RECORDS FOR THIS EXERCISE:
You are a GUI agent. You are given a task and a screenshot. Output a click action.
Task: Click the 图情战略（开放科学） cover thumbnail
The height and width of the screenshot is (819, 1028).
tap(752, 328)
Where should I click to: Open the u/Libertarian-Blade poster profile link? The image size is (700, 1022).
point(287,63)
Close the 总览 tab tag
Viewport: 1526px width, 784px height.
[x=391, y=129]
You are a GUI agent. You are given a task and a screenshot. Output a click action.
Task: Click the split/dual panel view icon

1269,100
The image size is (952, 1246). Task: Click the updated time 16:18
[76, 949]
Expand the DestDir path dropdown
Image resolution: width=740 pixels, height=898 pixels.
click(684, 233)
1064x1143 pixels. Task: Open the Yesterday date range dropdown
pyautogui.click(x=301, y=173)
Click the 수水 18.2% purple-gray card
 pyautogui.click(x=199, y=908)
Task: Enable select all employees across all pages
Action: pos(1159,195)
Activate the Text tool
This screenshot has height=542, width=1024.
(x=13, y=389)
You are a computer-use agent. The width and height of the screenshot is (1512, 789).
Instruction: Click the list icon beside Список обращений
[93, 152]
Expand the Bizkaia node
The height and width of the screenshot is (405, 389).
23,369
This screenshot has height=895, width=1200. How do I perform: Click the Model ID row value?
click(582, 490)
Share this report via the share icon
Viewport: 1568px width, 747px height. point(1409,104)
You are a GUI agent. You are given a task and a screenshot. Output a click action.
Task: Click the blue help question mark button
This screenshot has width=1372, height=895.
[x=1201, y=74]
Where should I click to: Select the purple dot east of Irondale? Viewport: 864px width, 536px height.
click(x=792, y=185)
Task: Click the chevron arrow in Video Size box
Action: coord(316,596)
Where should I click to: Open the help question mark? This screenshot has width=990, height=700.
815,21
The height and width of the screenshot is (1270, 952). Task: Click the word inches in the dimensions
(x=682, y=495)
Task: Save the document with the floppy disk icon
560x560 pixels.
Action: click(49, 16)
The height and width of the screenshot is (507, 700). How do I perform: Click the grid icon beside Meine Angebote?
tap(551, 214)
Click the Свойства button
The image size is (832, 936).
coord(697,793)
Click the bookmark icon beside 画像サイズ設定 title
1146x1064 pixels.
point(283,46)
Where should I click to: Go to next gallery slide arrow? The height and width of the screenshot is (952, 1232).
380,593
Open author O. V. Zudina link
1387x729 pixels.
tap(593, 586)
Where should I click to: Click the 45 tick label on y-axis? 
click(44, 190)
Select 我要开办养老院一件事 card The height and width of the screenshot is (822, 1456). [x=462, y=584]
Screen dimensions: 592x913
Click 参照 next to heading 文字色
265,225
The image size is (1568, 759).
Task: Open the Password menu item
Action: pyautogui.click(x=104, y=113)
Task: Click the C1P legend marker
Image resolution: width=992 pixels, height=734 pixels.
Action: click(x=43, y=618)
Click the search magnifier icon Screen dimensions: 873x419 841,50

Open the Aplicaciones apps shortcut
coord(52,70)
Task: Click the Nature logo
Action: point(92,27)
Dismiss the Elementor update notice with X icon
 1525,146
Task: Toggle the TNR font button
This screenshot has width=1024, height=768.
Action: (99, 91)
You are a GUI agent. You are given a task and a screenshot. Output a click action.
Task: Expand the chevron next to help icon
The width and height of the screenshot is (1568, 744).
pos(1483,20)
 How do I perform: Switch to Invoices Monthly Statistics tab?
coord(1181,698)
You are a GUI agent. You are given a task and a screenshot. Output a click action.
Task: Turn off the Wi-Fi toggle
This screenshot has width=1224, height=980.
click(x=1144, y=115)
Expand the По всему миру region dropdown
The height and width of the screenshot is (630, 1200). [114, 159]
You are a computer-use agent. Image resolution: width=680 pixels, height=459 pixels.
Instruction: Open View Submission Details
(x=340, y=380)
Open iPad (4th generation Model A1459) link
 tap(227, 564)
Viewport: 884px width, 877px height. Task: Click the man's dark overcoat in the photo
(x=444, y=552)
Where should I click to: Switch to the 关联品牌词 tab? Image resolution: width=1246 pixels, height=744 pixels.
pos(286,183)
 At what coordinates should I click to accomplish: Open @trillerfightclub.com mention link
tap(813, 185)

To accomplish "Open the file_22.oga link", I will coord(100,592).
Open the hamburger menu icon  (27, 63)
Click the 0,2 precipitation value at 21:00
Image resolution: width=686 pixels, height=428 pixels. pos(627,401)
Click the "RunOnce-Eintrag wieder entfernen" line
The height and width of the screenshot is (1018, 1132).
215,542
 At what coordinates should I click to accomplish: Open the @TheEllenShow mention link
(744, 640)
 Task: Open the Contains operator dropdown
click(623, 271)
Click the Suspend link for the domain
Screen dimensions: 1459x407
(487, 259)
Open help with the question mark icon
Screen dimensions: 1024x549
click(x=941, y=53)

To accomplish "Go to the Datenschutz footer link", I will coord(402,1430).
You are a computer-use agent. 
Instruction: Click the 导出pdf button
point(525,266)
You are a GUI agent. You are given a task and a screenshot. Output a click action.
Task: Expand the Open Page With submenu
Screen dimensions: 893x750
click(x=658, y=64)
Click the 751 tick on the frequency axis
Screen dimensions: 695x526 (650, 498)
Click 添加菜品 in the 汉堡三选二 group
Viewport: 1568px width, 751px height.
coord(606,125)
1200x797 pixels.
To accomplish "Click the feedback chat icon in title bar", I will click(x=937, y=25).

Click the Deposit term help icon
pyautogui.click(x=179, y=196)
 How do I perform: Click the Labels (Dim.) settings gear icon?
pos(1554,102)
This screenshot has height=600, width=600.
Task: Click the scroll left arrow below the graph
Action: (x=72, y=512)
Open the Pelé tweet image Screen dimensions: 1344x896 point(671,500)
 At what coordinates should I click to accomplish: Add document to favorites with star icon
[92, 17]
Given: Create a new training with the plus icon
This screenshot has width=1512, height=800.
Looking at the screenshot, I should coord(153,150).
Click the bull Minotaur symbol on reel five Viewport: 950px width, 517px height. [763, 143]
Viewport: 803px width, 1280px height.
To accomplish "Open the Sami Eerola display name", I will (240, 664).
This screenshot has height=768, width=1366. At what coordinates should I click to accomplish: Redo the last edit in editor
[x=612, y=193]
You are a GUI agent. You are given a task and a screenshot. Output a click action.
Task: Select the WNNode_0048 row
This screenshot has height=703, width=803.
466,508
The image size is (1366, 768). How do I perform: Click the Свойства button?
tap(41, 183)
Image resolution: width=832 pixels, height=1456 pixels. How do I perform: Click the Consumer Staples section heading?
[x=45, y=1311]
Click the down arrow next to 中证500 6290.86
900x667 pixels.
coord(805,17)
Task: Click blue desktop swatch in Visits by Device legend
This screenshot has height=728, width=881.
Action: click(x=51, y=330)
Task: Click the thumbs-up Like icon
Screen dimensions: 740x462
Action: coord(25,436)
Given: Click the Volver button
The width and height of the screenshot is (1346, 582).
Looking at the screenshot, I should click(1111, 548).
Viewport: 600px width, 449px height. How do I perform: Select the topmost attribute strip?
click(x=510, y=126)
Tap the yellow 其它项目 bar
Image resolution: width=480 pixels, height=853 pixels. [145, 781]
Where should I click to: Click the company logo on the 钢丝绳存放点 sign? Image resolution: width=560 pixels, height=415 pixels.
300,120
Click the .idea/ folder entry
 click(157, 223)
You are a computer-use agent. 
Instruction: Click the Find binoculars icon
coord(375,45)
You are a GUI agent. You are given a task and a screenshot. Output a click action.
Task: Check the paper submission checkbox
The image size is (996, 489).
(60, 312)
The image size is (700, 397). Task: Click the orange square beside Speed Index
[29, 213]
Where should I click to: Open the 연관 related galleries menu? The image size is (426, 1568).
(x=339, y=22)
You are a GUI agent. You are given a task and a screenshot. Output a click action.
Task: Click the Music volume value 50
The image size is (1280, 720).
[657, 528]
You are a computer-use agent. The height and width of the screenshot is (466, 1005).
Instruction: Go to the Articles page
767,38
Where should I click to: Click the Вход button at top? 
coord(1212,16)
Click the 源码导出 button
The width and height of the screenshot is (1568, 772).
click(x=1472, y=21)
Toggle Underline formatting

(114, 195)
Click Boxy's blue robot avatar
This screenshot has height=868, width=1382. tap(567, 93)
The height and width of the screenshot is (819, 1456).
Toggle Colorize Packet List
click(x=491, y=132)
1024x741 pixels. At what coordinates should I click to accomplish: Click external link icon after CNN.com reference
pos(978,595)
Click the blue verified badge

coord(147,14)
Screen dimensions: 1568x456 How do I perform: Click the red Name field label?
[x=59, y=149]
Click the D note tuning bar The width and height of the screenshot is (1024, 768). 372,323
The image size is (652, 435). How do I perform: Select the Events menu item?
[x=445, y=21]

TASK OBJECTIVE: Can you write out the records above word for word, beginning at the line that contains "Expand the DestDir path dropdown" and stopping after the line that contains "Action: click(49, 16)"?

WORKED SOLUTION:
Expand the DestDir path dropdown
Image resolution: width=740 pixels, height=898 pixels.
click(684, 233)
1064x1143 pixels. Task: Open the Yesterday date range dropdown
pyautogui.click(x=301, y=173)
Click the 수水 18.2% purple-gray card
 pyautogui.click(x=199, y=908)
Task: Enable select all employees across all pages
Action: pos(1159,195)
Activate the Text tool
This screenshot has height=542, width=1024.
(x=13, y=389)
You are a computer-use agent. The width and height of the screenshot is (1512, 789).
Instruction: Click the list icon beside Список обращений
[93, 152]
Expand the Bizkaia node
The height and width of the screenshot is (405, 389).
23,369
This screenshot has height=895, width=1200. How do I perform: Click the Model ID row value?
click(582, 490)
Share this report via the share icon
Viewport: 1568px width, 747px height. point(1409,104)
You are a GUI agent. You are given a task and a screenshot. Output a click action.
Task: Click the blue help question mark button
This screenshot has width=1372, height=895.
[x=1201, y=74]
Where should I click to: Select the purple dot east of Irondale? Viewport: 864px width, 536px height.
click(x=792, y=185)
Task: Click the chevron arrow in Video Size box
Action: coord(316,596)
Where should I click to: Open the help question mark? This screenshot has width=990, height=700.
815,21
The height and width of the screenshot is (1270, 952). Task: Click the word inches in the dimensions
(x=682, y=495)
Task: Save the document with the floppy disk icon
560x560 pixels.
Action: click(49, 16)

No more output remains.